Excerpted passage:
+ + + + + + +
Film photography makes a stunning comeback

Sales of photographic film have been steadily rising over the last few years, with professionals and amateurs alike rediscovering the artistic control offered by manual processes and the creative satisfaction of a physical end product

 
Feature image
Pyramids of Giza, by Walter Rothwell

In the early 2000s, the world of photography changed forever. Though digital cameras had been widespread since the mid-1990s, the technology did not produce sufficiently high-quality results for professional and serious amateur photographers.

Around 2003, however, this changed, and vast swathes of professionals made the jump from analogue to digital, decimating an entire industry in the process. “Companies went from processing in the region of 5,000 rolls of film per day to 20 percent of that in a six-month period; as you can imagine, there were many casualties”, said Professor Steve Macleod, Director of Metro Imaging, a professional photography lab.

For a decade after this crash, sales of camera film steadily dropped as digital camera technology continued to improve. However, all was not lost for the analogue world. According to Kodak Alaris, a spinoff of legendary film manufacturer Kodak, sales of Kodak Professional film grew more than five percent worldwide between 2013 and 2015. Of course, this figure is not even close to reaching the dizzy heights of yesteryear, when film was the only tool available to photographers, but that might not even matter. Indeed, it seems the future role of analogue photography is not to challenge the dominance of digital, but to rest alongside it in a particular niche.
+ + + + + + +
Data shown:
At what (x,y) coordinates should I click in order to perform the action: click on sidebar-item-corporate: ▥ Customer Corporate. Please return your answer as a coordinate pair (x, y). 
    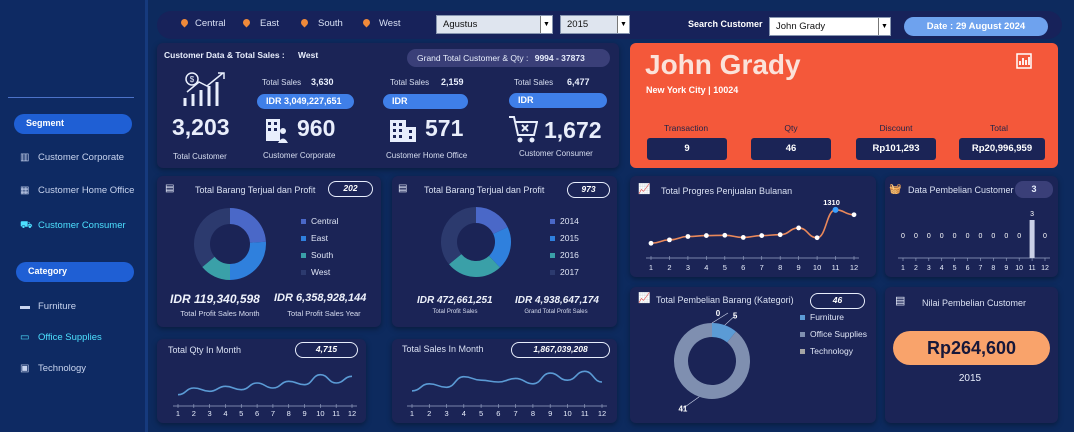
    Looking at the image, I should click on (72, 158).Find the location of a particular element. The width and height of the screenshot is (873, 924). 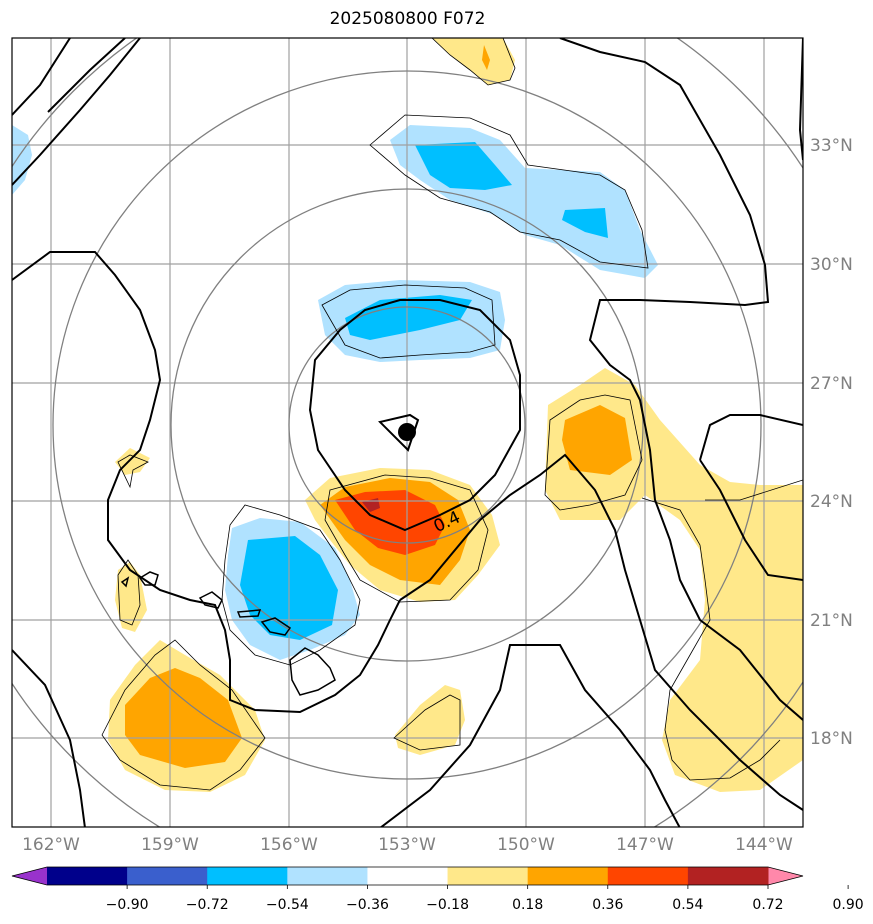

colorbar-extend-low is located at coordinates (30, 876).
+ + + + + + +
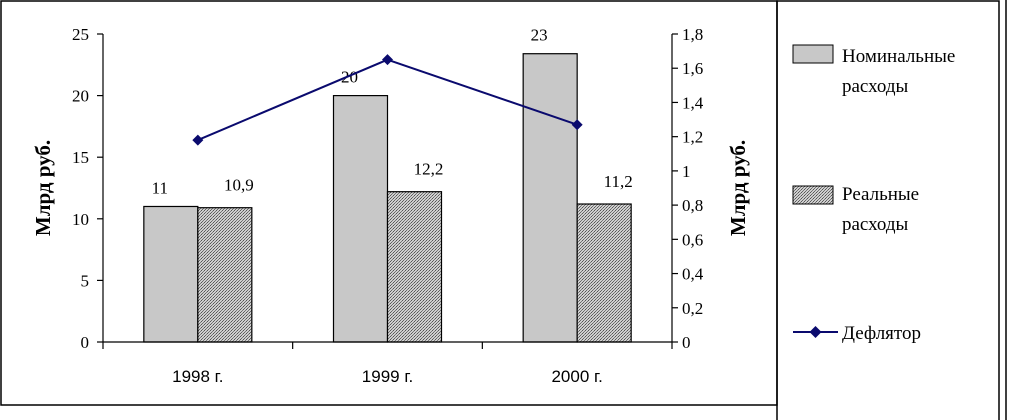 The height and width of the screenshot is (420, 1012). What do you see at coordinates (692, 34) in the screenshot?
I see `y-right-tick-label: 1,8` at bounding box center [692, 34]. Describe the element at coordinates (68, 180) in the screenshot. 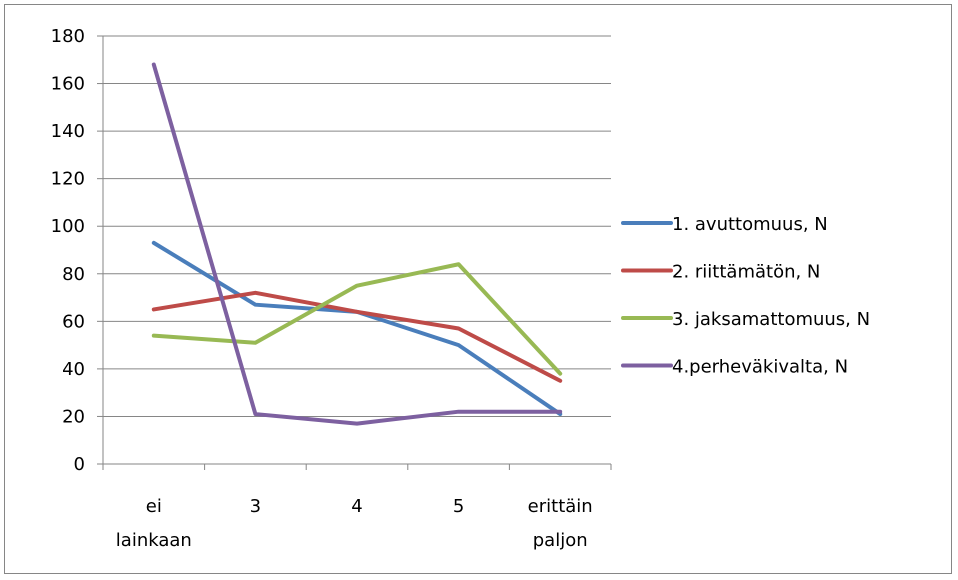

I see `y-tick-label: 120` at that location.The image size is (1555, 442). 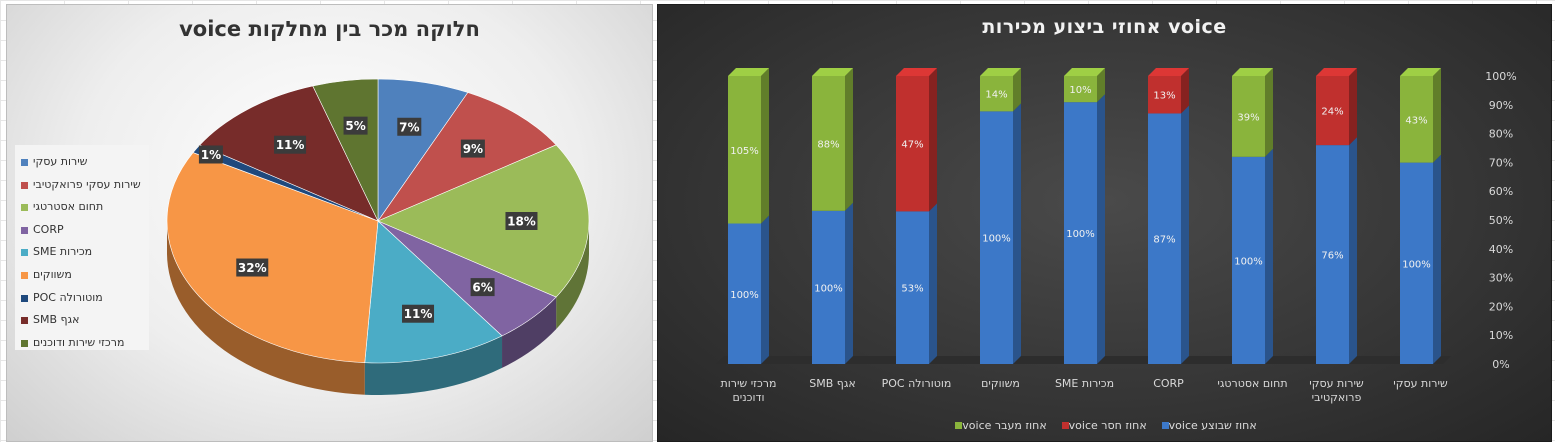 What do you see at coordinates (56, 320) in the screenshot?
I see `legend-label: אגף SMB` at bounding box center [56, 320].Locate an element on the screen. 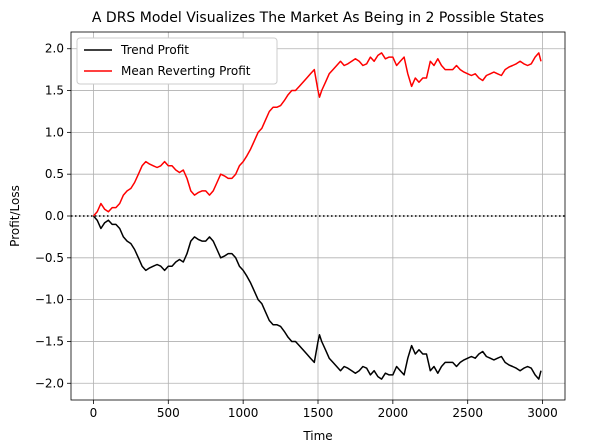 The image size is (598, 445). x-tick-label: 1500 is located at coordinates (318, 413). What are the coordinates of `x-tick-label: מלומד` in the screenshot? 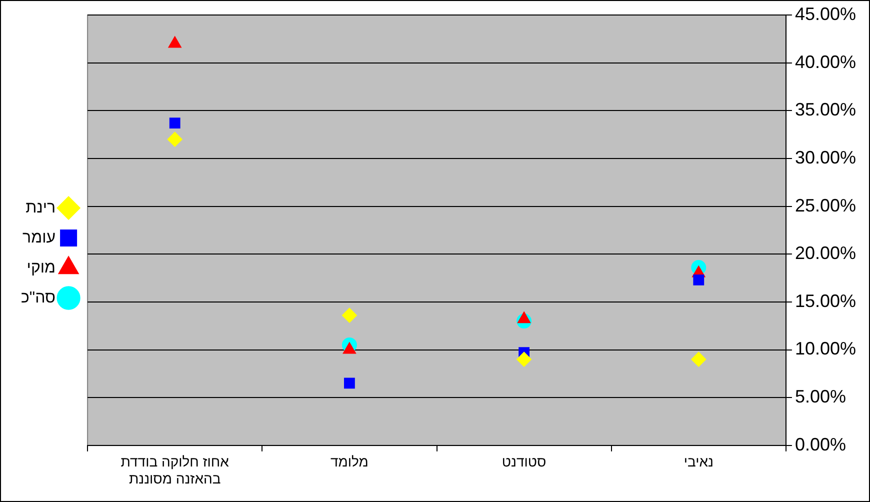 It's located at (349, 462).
+ + + + + + +
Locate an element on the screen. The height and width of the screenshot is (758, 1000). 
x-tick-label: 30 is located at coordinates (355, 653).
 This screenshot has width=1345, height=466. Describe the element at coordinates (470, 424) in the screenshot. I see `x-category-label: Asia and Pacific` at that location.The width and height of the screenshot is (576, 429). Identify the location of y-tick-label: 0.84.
+ + + + + + +
Please answer these about the article on film photography:
(a) Around what year did large numbers of professionals switch from analogue to digital?
(b) What position does Professor Steve Macleod hold at Metro Imaging?
(c) How much did worldwide sales of Kodak Professional film grow between 2013 and 2015?
The records have nothing to do with this work.

(a) Around 2003.
(b) Director.
(c) More than five percent.